You don’t hear about that in histories or sagas. They whoop up the glory and forget the horror and pain. The Dead Man assures me that all histories, whether official or oral, bear only coincidental resemblance to actual events
—
which few principals considered to be history in the making at the time.
27
Belinda said, “You used to be a lighthearted guy, Garrett. A little cynical, yeah, but it’s hard not to be cynical nowadays. What happened to the wisecracks?”
“Darling, a wise man once told me each of us is allowed only so many wisecracks. Then life stops. That’s how he explained there being so many sour old farts. I’ve only got one smart-ass crack left. I’m saving it. Which means that for the next four or five hundred years I’m going to be a sour old fart, too.”
Her sense of humor was underdeveloped. She didn’t get it. Or just didn’t appreciate it. “You making fun of me?”
“No. Never. Just ringing changes on something an old-timer did tell me when I was a kid. This guy was so ancient he could remember when Karenta wasn’t at war with Venageta.”
“A human?”
“Yeah. I said he was old.”
Dwarves and elves and some other species hang around as long as the Loghyr, given sufficient good luck. In fact, elves claim to be immortal. But even the Dead Man isn’t sure about that. He hasn’t been around long enough to see one never get killed.
Stories about elven immortality come from the same myth cycle that tells us that if you con a dwarf into coming out of his mine in the daytime or riddle a troll into staying up past sunrise they’ll turn to stone.
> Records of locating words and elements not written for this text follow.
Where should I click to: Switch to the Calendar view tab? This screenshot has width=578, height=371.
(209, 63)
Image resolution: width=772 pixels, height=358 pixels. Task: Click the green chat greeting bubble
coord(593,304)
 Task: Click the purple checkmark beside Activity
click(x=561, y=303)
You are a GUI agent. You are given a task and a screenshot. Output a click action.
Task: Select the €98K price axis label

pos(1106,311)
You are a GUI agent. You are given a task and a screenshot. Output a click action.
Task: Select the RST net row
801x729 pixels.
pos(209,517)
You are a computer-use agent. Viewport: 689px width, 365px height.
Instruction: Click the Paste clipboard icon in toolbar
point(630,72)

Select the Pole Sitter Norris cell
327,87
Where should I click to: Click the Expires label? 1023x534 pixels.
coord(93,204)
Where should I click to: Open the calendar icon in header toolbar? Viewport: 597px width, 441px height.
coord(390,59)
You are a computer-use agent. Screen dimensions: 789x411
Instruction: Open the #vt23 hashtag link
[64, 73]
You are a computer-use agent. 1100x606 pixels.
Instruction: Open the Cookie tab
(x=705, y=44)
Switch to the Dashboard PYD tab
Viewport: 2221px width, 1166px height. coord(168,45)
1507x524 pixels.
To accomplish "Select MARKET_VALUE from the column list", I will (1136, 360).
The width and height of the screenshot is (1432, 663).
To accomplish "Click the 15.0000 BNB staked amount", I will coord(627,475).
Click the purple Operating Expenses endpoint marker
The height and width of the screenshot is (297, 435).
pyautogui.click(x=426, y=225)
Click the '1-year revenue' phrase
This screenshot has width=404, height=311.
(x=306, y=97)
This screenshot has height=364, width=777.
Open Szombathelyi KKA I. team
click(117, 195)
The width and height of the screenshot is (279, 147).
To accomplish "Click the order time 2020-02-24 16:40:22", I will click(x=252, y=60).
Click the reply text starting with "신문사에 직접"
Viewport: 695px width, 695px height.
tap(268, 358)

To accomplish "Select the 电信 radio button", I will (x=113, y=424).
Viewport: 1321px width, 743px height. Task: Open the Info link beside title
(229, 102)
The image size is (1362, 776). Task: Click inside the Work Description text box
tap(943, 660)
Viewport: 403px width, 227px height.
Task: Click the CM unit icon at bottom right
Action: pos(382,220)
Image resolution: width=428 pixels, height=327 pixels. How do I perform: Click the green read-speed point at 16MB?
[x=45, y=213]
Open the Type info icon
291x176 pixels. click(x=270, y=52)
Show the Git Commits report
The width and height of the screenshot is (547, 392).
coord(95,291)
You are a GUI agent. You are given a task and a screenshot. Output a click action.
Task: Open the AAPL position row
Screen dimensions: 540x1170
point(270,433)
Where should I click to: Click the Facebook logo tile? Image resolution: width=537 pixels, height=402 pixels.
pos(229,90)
Word to the wise. Don’t bet your life. Don’t bet your favorite cockroach. You’ll find out what that red stuff is between trolls’ toes.
Sure, you don’t see many trolls on the daytime streets of TunFaire but that’s because trolls don’t like cities. Things move too fast. But if you insist on looking for trolls, be sure you don’t get trampled by all the dwarves trying to separate humans from their money, day or night.
I continued, “This old man was a real storyteller. Tall tales. I wish somebody had written them down. He claimed he was so old because there was one last joke that Death came and told you and he hadn’t heard it yet.”
“My father used to say that.”
“Chodo?”
“Yeah. Really. Maybe he knew the same old man.” She became the cold, hard Belinda I’d come to regret.